Tech Talk: A brief history of GPGPU

In the past, you could only use video cards for 2D/3D desktop applications and games, but it soon became clear that these cards could also be used for scientific applications to process large amounts of (floating point) data in parallel and in high speed.

The drivers of video cards were closed sourced, and briefly documented (to big frustration of Linus Torvalds) and therefore practically inaccessible to third parties. After 2001, the shaders were programmable and thereby simple operations on datasets were possible through shader-languages ​​and (macro) assembly languages​. Unfortunately, just a part of the functionality of a video card was accessible, so you were not yet able to implement complex editing and algorithms, it was supplier specific (Nvidia, AMD, Intel etc) and debugging was very difficult.

With the rise of software libraries such as DirectX and OpenGL, video cards became increasingly suitable for generic applications and also increasingly easier to program, although the emphasis of these libraries lies mainly in 3D visualization and raytracing.

In 2007 Nvidia came up with an API so that software developers and engineers could gain full access to the hardware. OpenCL (Open Computing Language) was developed in 2009 by Khronos Group, with which your platform can get access to CPUs, GPUs, DSPs and FPGAs independently for different platforms.
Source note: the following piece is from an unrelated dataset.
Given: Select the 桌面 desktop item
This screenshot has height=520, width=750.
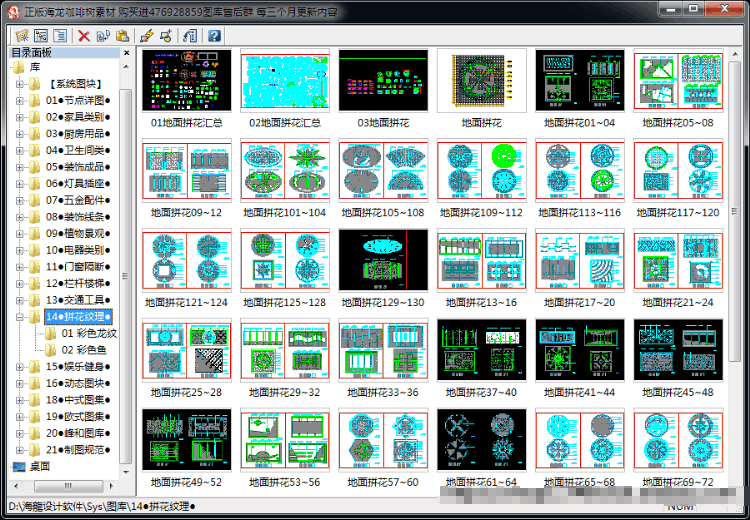Looking at the screenshot, I should pos(40,466).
This independence is also very relevant for industrial applications. Graphic cards have a life cycle of 2 to 3 years and you want to prevent that you have to start a whole new development process when you use new video card. Nowadays there are even video cards that have reached the 1 TFlops fast enough  to inspect a product in line and in real time.

senseIT is currently working on the upgrade of our current 3D fringe camera. We developed this technology based on a DSP chip, but we’re facing difficulties because of the limitations that this platform has. 2 cameras that stream each with 5Mpixels @ 60Hz stream deliver data that needs to be processed in a short time. Besides, we have inspection cells that use 3 fringe cameras! Although decoding of projector pixels still happens via a post-processing DSP, all floating point intensive calculations are now done using a graphic card with 2560 Cuda Cores. Due to the parallelisation (and fast memory) in certain cases you can book a speed gain of 100x the speed of a standard I7 CPU!
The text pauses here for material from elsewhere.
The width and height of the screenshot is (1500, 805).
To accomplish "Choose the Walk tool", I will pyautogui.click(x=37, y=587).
After individual point clouds have been generated, they must be stitched, aligned and edited. Since a 3D object can easily be > 1GB and since you want to achieve results within 5 to 10 seconds, you cannot avoid to use specialized acceleration platforms. Even so, optimization remains a separate discipline and it’s situation specific whether SIMD is needed for optimazation (mainly for integer operations), or whether it is worth considering using a GPU.